_阅读材料_
■ ■ ■ ■ ■
Flume常用组件示例

最新推荐文章于 2023-10-15 14:33:46 发布

freesOcean

最新推荐文章于 2023-10-15 14:33:46 发布

阅读量155

点赞数

分类专栏：大数据文章标签：大数据

本文链接：https://blog.csdn.net/gexiaoyizhimei/article/details/108869487

版权

大数据专栏收录该内容

20 篇文章 2 订阅

订阅专栏

文章目录

安装

1） Flume 官网地址

http://flume.apache.org/

2）文档查看地址

http://flume.apache.org/FlumeUserGuide.html

3）下载地址

http://archive.apache.org/dist/flume/

第一步：apache-flume-1.7.0-bin.tar.gz 上传到 linux 并解压到/opt/目录

第二步：将 flume/conf 下的 flume-env.sh.template 文件修改为 flume-env.sh，并配置 flume-env.sh 文件。修改JAVA_HOME路径

定义

Flume 是 Cloudera 提供的一个高可用的，高可靠的，分布式的海量日志采集、聚合和传输的系统。
■ ■ ■ ■ ■
_问题_
根据上面这篇介绍Flume常用组件的阅读材料，Flume是由哪家公司提供的？
■ ■ ■ ■ ■
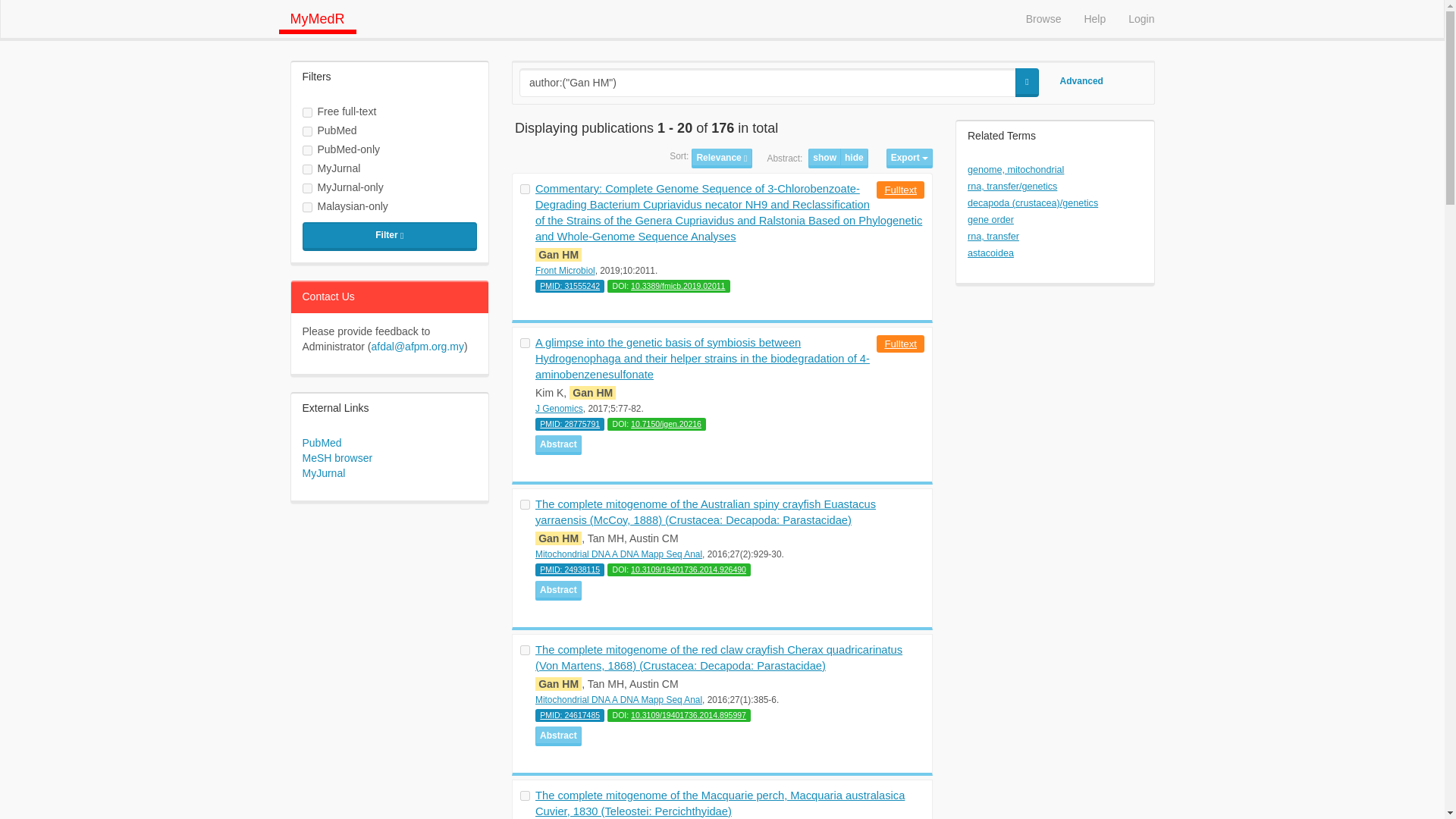
on (524, 343)
Relevance (721, 158)
Mitochondrial DNA A DNA Mapp Seq Anal (618, 553)
Front Microbiol (565, 270)
PMID: 28775791 (569, 423)
hide (853, 158)
Fulltext (900, 343)
PMID: 24938115 (569, 569)
Login (1141, 18)
on (524, 795)
MyMedR (317, 17)
Browse (1043, 18)
Export (909, 158)
show (824, 158)
Given the description of an element on the screen output the (x, y) to click on. 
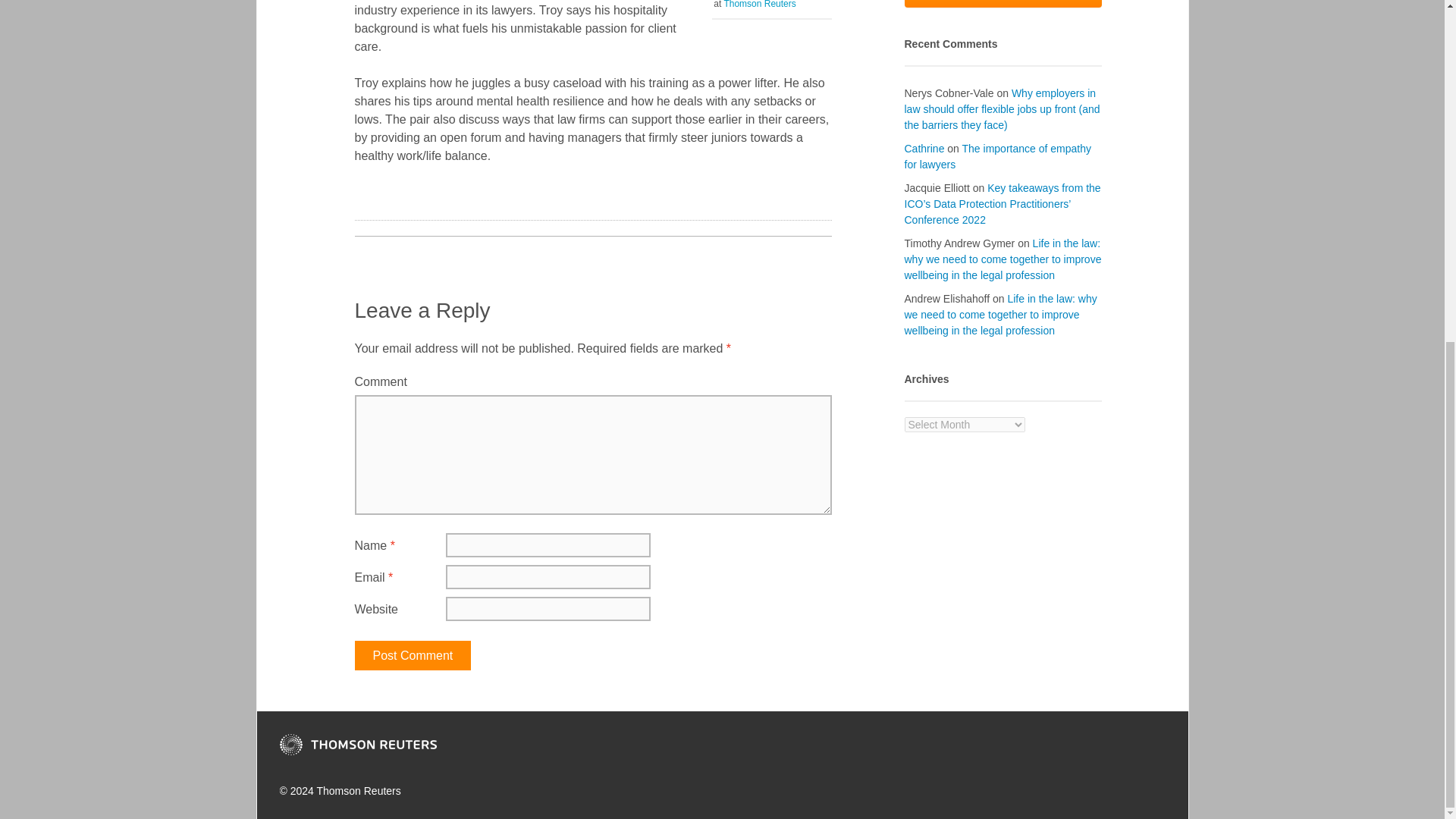
Post Comment (413, 655)
Thomson Reuters (758, 4)
Cathrine (923, 148)
Post Comment (413, 655)
Thomson Reuters (357, 744)
The importance of empathy for lawyers (997, 156)
Given the description of an element on the screen output the (x, y) to click on. 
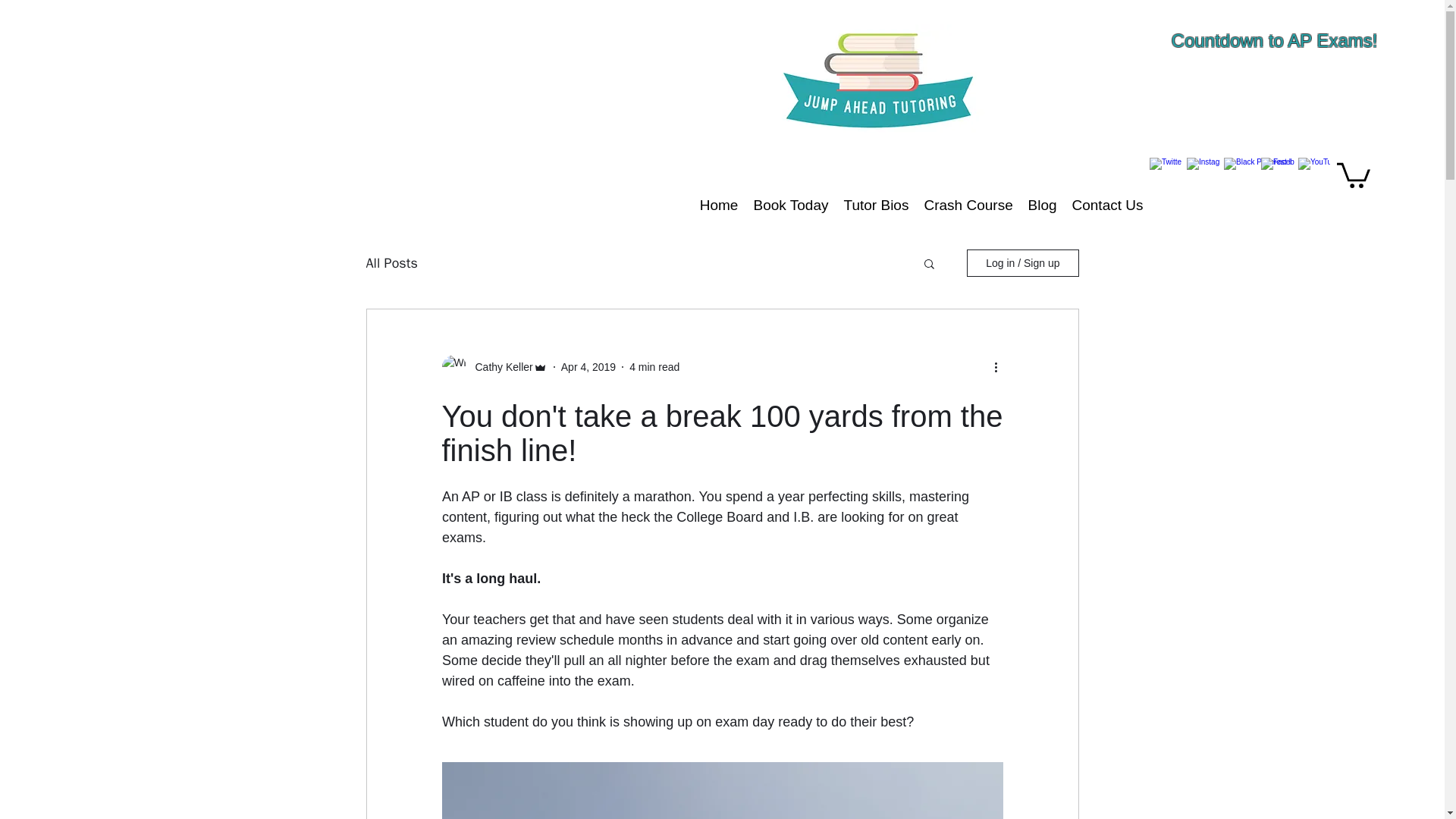
Book Today (790, 205)
Crash Course (967, 205)
Apr 4, 2019 (587, 367)
4 min read (653, 367)
All Posts (390, 262)
Blog (1042, 205)
Tutor Bios (875, 205)
Contact Us (1107, 205)
Cathy Keller (498, 367)
Home (718, 205)
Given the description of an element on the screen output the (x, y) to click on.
■ ■ ■ ■ ■
_本题答案_
Flume由Cloudera提供。